Unfortunately, there are currently few animal models that could be used to address this adaptation to DILI. Development of such models is one of the defined research goals of the recently released “Action Plan for Liver Disease Research” by the National Institute of Diabetes and Digestive and Kidney Diseases (NIDDK) (〈http://www.niddk.nih.gov/fund/divisions/ddn/ldrb/topics.htm〉). Adaptation generally cannot be studied in clinical trials because treatment is usually stopped when the serum ALT rises to greater than 3 times the upper limit of normal. It is therefore not possible to distinguish patients who were capable of progressive liver injury versus those who would adapt had therapy been continued. Identifying such individuals will be facilitated by the recent creation of the Drug-Induced Liver Injury Network (DILIN) (Figure 4).
Drug-Induced Liver Injury Network (DILIN)

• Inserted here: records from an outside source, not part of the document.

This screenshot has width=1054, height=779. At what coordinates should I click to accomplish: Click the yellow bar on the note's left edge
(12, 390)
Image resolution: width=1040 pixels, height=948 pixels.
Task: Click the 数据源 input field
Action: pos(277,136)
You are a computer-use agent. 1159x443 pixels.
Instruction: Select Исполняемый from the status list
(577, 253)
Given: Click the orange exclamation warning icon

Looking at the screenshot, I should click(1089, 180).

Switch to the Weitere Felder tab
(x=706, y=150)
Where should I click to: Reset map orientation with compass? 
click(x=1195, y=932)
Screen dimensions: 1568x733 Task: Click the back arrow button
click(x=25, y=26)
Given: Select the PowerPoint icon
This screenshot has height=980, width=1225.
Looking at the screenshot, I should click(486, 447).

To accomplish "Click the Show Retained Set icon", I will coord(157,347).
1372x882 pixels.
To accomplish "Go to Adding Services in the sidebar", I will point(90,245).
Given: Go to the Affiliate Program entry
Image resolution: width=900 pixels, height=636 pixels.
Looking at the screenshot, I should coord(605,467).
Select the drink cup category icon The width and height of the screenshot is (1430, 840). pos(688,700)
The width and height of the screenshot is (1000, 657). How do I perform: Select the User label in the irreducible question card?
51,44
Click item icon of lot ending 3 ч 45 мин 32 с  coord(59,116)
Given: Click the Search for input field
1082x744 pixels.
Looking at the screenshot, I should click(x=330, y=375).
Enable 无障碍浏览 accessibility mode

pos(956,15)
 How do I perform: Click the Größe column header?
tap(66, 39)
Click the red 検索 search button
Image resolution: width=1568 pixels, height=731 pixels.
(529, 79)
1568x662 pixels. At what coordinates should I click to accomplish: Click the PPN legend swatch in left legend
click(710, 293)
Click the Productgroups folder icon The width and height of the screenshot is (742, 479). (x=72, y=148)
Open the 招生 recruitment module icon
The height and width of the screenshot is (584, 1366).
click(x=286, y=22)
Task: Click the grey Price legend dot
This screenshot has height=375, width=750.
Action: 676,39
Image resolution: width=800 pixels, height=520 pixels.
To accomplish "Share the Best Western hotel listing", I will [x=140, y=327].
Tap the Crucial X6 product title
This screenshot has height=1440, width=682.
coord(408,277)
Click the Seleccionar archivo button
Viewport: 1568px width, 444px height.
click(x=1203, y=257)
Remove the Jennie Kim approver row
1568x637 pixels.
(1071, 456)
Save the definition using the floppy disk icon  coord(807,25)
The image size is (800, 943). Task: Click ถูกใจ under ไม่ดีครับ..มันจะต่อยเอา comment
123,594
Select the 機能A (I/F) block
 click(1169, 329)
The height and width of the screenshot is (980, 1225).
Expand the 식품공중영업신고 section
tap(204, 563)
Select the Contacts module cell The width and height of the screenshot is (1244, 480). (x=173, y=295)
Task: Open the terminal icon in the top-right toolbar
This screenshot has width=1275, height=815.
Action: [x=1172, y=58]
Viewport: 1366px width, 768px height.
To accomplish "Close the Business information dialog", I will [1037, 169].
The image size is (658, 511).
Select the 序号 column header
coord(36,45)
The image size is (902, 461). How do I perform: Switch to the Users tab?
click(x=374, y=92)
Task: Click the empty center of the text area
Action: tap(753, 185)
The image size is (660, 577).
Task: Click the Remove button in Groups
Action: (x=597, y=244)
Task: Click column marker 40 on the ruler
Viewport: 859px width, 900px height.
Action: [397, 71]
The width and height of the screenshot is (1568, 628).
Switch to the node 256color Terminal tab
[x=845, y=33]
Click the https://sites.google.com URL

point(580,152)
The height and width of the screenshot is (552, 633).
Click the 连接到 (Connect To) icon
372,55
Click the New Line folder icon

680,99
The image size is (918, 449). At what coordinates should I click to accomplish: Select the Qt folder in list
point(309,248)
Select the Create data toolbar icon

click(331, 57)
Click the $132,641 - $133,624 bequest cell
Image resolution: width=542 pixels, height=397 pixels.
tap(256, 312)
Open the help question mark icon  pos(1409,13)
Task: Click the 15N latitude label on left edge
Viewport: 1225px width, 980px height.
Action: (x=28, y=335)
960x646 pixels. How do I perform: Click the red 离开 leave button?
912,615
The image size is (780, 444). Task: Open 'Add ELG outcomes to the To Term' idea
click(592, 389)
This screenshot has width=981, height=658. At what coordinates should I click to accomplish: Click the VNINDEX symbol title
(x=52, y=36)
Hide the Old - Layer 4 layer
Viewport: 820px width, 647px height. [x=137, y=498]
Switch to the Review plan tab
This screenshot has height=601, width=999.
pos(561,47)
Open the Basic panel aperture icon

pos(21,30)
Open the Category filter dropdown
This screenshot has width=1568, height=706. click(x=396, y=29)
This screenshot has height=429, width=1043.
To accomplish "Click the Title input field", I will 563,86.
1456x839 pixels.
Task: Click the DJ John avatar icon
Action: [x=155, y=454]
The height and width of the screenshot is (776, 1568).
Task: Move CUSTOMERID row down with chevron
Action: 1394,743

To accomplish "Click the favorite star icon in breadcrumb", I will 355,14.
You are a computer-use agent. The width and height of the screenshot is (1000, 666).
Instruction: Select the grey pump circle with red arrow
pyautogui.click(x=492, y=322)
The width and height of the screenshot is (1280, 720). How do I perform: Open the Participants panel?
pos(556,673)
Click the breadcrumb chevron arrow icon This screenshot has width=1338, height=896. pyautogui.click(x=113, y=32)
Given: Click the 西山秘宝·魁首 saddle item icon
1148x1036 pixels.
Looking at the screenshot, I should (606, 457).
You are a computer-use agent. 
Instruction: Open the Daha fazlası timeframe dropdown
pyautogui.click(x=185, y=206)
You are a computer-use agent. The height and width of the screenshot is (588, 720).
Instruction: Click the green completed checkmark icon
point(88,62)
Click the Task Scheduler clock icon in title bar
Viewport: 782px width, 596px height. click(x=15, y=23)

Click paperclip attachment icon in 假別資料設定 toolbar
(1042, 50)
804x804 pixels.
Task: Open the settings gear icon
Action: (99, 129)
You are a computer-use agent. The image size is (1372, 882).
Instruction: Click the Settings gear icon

This network has initiated 2 studies in the summer of 2004 (〈http://dilin.dcri.duke.edu〉). The first study undertaken by this network, termed the Retrospective Study, is creating a registry of patients who sustained severe and potentially irreversible liver injury due to isoniazid, phenytoin, valproic acid, and combination amoxycillin/clavulanic acid at any time since 1994. These drugs were chosen because they have characteristic signatures in terms of clinical presentation; the drugs are often administered to healthy individuals not likely to be receiving other hepatotoxic medications; and, because some information concerning mechanisms of liver injury have been proposed. The second study undertaken by DILIN is prospectively enrolling patients who have clinically significant DILI from any drug. In both studies, plasma and genomic DNA will be prepared and lymphocytes immortalized for future studies. Liver tissue will also be obtained where possible. In addition, the subjects agree to be contacted yearly for up to 20 years and may be offered enrollment in phenotype/genotype studies.
Summary
The great current focus on DILI research is, in large part, due to the ramifications of the troglitazone experience. Current preclinical and clinical liver safety testing does an excellent job in keeping from the public drugs capable of causing many different forms of liver injury. However, these practices have not been completely successful in avoiding drugs capable of causing acute idiosyncratic hepatocellular injury. Defining the mechanisms that initiate this type of injury, and the adaptation that usually follows, will be extremely challenging. However, the scientific payoff is likely to be great and go far beyond the area of DILI. Indeed, idiosyncratic hepato-cellular injury due to drugs is an ideal model for studying susceptibility to all environmental diseases. This is because this research involves large populations with a known exposure to a chemically defined xenobiotic (i.e., the drug). Biomarkers for liver injury (serum liver chemistries) are cheap, safe, and sensitive and can therefore be repetitively administered. It seems likely that the environmental and genetic factors found to underlie idiosyncratic liver injury will also be found to underlie environmental illnesses affecting many other organs.